Деций глянул по сторонам и быстрым шагом направился в отхожее место. Изорвал записку в клочки и утопил в параше. Потом направился в барак – приказа на его освобождение не поступало, а ссориться с бригадиром не стоило – теперь, когда покровительство Скелета закончилось, неизвестно, как и что могло обернуться.
Но в бараке его встретили распоряжением:
- Монах, ступай к дядюшке, он вызывает.
«Дядюшка» - лагерный уполномоченный по внутреннему надзору, встретил Деция почти ласково. Расспросил, нет ли жалоб, невзначай напомнил, что Децию предстоит освобождение, и перешел к делу – к вчерашнему разговору со Скелетом. Деций запинаясь и как бы с явной неохотой, выдал заранее подготовленную версию. Звучала она почти невинно – тянула максимум на пару дней карцера. «Дядюшка» пару раз пытался поймать Деция на мелких противоречиях, но Деций был не из тех, кто на это ведется. Однако опытный «дядюшка» нутром чуял, что дело на этом не заканчивается.
- Эх, Деций, что-то у вас не всё складывается. Ну, посудите сами – все пять лет безупречное поведение, а накануне освобождения – нарушение… и, главное, зачем? Жаль мне, Деций, но не пришлось бы вам задержаться у нас…
Деций понял, что пора отходить на вторую линию обороны. Воровато оглянувшись на запертые окно и дверь, он предложил «дядюшке» сделку – он выдаст кое-какую информацию в обмен на то, что тот забудет про его первое прегрешение. «Дядюшка» клюнул. И Деций сообщил ему про схронку – место, где были припрятаны несколько кусков драгоценного мифрила, одного из тех минералов, ради которых Имперские Копи были созданы и поддерживались, несмотря на все трудности с их снабжением и охраной.
- Интересное сообщение, Деций. Но вы же понимаете, что это надо проверить. Так что задержитесь на пару часиков...
Деция отвели, но не в карцер, как он опасался, а в более приличную камеру – для тех, по кому велось внутреннее следствие. Выдавая схронку, Деций почти не рисковал – это был доверенный ему вчера личный тайник Скелета. Схронка Скелету уже не пригодится, а «дядюшка» будет удовлетворен.
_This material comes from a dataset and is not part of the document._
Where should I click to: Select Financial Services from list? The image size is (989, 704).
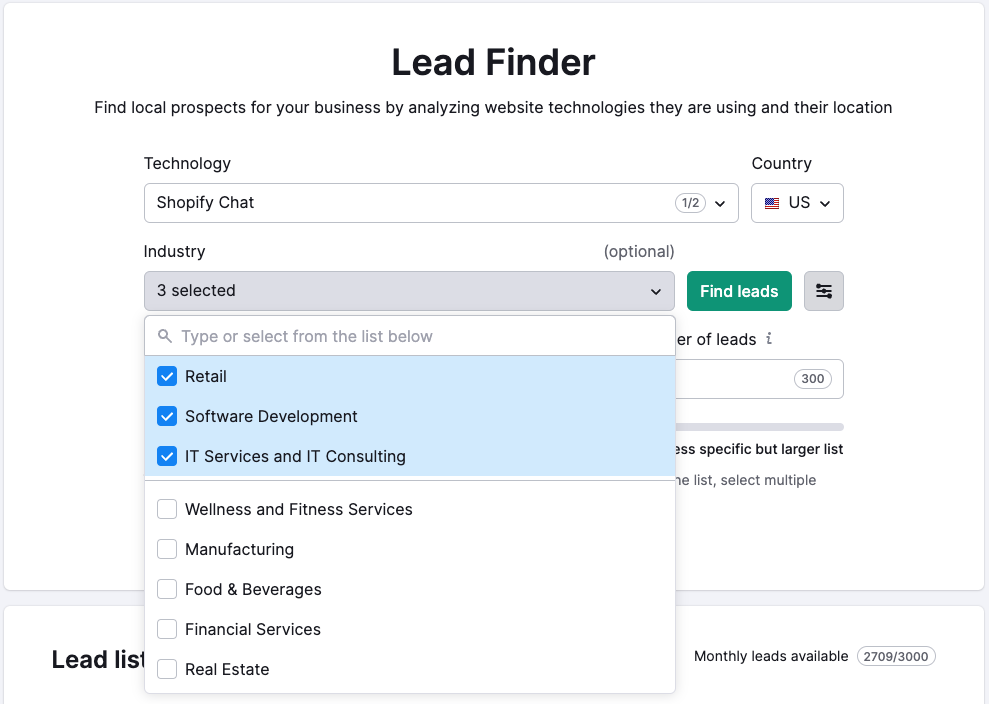click(x=253, y=629)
Деций знал, что надзиратели, по мелочам, подворовывают имперскую собственность – в каждом уходящем караване была партия «неучтенного» груза. Некоторые центурионы охраны уходили в отставку состоятельными людьми…
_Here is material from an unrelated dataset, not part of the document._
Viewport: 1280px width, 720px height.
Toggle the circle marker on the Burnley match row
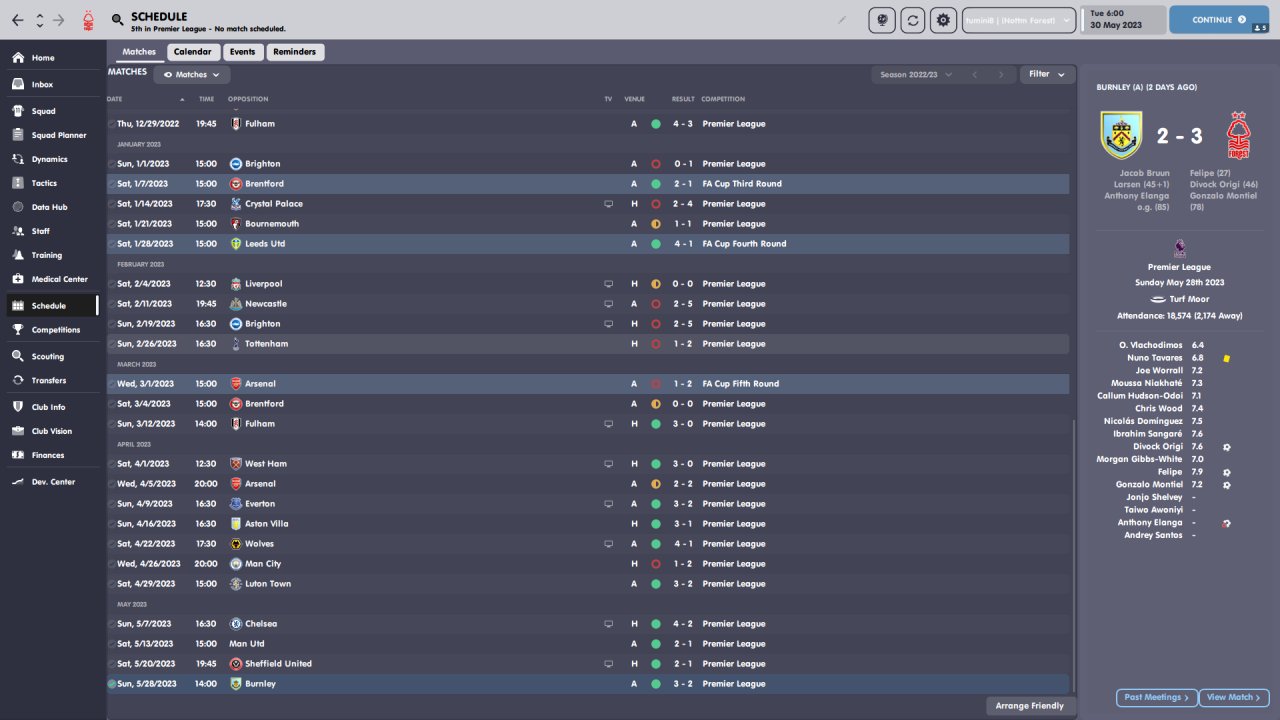(x=112, y=684)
Била через четыре, Деция снова вызвали к «дядюшке». Тот попенял каторжнику, что он слишком поздно доложил о тайнике – тот, якобы, был пуст. Но лоснившаяся удовольствием, как у обожравшегося сметаной кота, рожа начальника ясно свидетельствовала, что он врет – Децию для этого никакой эмпатии не требовалось. После этого «дядюшка» подписал Децию пропуск в канцелярию, куда велел отправляться немедленно. Деций заикнулся о своих вещах, но оказалось, что узелок с ними уже принесли. Деций заглянул в него, бегло проверил – всё было на месте, зэка Монаха в каторжном мире продолжали уважать. Напоследок, «дядюшка» строго взглянул на заключенного и напомнил, что «молчание – мифрил». Деций согласился – доносить на «дядюшку» было и бессмысленно, и опасно. Взяв вещи, он направился в лагерную канцелярию.